You can also search for "Mail box mod" for how some people use their AMNTS/AMNPS.  Can also look up "Bear's Index" he has lots of how to's with amazing picture and shows how he sets up his MES with his pellet smoker as well.


----------



## jasonbgrillin (Jun 12, 2016)

20-25 minutes doesn't sound right at all. I have a 30" MES, base model nothing special. I use wood chips in the provided tray (until I get around to the mailbox mod) and a full tray will last me 2-3 hours easily with a medium heat, around 225-250 degrees.


----------



## backpacker048 (Jun 13, 2016)

Great info.  Thanks, Thanks, THANKS.


----------



## backpacker048 (Jun 13, 2016)

HI juror,

I tried a search for both the AMNTS/AMNPS and the "mail box mod" and was unsuccessful.  How do I do them?

Thanks,

Backpacker


----------



## jasonbgrillin (Jun 13, 2016)

This is direct URL to the mfgr, but you can find it on other retail sites as well... also, they make the tray, a tube, some others... navigate the site to learn more and choose what you think will work for you.

http://www.amazenproducts.com/product_p/amnps5x8.htm

Go through the links in this focused search result... you'll get TONS of ideas and pictures and recommendations.  Short version: get some type of metal box to use as an external smoke source, such as a mailbox.  Drill or cut an appropriately sized hole in your smokers main housing.. some put it on the side, some on the back... then attach the two with some dryer vent tubing, flexible or solid or both. 

This moves the location of where you are burning pellets/wood chips outside of the main smoker itself.  You can then check your wood and add more, relight, etc without opening the main door of your smoker and letting all the smoke and/or heat out.  You can also do cold smokes this way too, since you won't have to light your smokers burners, or turn on the electric element. 

Type this in a Google search:  mailbox mod MES site:www.smokingmeatforums.com

Good luck.


----------



## backpacker048 (Jun 13, 2016)

Thanks, Jason for all of your help.  Just one more question, if I may/

How much smoke should be coming out the vent? Heavy, medium, trace?

Thanks again,

Backpacker


----------



## jasonbgrillin (Jun 13, 2016)

Well, I can only speak to my smoker.. a 30" Masterbuilt analog.  So I only have a small half inch vent hole in the top right, on the back panel. Given that, when mine is running perfectly, I have light smoke exited my little back vent, and slightly more (but maybe not enough to call it medium, but almost) from the top and upper right hinge area of the door. I have my door adjusted such that it seals, except for around there... since my analog unit doesn't have any additional venting for air in or out.  

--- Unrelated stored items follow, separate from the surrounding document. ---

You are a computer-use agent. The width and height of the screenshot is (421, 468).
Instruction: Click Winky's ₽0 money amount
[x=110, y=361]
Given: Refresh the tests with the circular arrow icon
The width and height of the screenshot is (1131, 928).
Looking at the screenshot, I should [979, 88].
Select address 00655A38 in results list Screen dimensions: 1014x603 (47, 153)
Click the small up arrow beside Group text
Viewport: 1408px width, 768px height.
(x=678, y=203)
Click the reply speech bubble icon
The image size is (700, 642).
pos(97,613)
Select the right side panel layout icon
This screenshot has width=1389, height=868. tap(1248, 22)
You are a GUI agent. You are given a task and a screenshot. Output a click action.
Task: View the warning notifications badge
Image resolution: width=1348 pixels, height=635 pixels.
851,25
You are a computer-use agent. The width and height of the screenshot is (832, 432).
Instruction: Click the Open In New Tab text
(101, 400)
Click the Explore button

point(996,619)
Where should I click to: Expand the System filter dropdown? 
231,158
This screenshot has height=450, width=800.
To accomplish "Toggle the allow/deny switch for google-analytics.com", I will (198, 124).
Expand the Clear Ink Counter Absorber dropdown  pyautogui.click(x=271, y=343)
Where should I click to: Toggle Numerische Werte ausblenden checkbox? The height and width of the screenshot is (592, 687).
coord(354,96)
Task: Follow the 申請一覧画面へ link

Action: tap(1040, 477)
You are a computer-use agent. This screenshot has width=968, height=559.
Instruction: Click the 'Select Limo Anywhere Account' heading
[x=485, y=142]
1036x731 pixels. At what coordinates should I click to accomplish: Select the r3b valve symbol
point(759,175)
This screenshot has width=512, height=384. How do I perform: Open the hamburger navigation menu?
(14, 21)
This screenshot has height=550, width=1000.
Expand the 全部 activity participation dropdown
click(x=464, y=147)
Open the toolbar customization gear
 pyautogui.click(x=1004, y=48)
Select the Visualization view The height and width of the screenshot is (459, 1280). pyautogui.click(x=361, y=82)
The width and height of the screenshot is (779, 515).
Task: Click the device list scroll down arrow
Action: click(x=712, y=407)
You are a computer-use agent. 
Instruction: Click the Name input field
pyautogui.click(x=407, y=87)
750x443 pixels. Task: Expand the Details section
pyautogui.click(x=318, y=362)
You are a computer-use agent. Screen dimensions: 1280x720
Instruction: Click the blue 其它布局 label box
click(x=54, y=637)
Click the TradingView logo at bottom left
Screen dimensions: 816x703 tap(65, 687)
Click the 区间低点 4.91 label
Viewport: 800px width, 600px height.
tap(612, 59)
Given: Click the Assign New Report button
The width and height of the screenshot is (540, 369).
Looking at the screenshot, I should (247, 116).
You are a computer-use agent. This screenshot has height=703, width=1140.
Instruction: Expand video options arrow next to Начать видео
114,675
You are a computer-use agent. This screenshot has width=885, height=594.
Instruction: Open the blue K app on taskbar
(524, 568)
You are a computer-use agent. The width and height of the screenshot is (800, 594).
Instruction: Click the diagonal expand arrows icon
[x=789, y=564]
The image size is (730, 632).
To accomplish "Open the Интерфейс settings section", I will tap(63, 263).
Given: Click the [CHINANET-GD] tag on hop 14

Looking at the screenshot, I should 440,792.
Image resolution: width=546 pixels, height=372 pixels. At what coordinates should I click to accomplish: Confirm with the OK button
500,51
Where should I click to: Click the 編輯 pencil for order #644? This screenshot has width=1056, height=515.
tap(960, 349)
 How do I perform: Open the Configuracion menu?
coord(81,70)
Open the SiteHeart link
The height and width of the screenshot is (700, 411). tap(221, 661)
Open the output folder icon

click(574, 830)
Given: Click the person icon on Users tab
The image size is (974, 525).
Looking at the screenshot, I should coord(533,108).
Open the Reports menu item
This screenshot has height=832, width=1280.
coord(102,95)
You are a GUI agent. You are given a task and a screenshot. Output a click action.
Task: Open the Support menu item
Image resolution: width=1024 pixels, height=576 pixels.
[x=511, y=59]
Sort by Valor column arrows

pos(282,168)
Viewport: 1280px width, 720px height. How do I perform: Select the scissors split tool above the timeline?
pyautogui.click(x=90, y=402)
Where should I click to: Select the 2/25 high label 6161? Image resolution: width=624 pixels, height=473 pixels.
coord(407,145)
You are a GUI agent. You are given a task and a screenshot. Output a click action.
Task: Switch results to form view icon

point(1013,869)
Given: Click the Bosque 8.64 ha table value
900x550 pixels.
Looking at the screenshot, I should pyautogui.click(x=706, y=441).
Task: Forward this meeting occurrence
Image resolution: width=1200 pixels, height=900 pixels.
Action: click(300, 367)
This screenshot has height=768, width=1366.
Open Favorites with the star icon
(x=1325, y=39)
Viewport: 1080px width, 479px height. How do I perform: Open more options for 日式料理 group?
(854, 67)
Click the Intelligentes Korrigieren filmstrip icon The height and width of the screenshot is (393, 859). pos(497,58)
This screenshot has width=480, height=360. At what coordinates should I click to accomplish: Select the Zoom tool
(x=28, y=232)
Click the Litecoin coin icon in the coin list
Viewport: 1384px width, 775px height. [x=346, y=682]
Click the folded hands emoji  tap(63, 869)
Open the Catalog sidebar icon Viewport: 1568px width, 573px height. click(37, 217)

And that seems to work great for me.  My only issue is that without a mailbox mod, I can only go as low as about 120-140 degrees and still maintain smoking wood chips. 

If you either have, or can install an adjustable vent on your smoker, I think you should shoot for smoke generation that is not excessive, but not so little as to be ineffective.  I know that is vague.  The idea is to have enough airflow to keep your wood smoking and lit, but not so much that it causes it to flame up and ignite, or go out.  You just gotta get a feel for it.  

I know that when I open the door to my smoker, before it all comes flying out into my face... lol ... it fully fills the smoker box completely.  My smoke doesn't move much in the box.. it kinda floats in there, circulating a little bit... and then trickling out the back vent, or up through the tiny door gap.


----------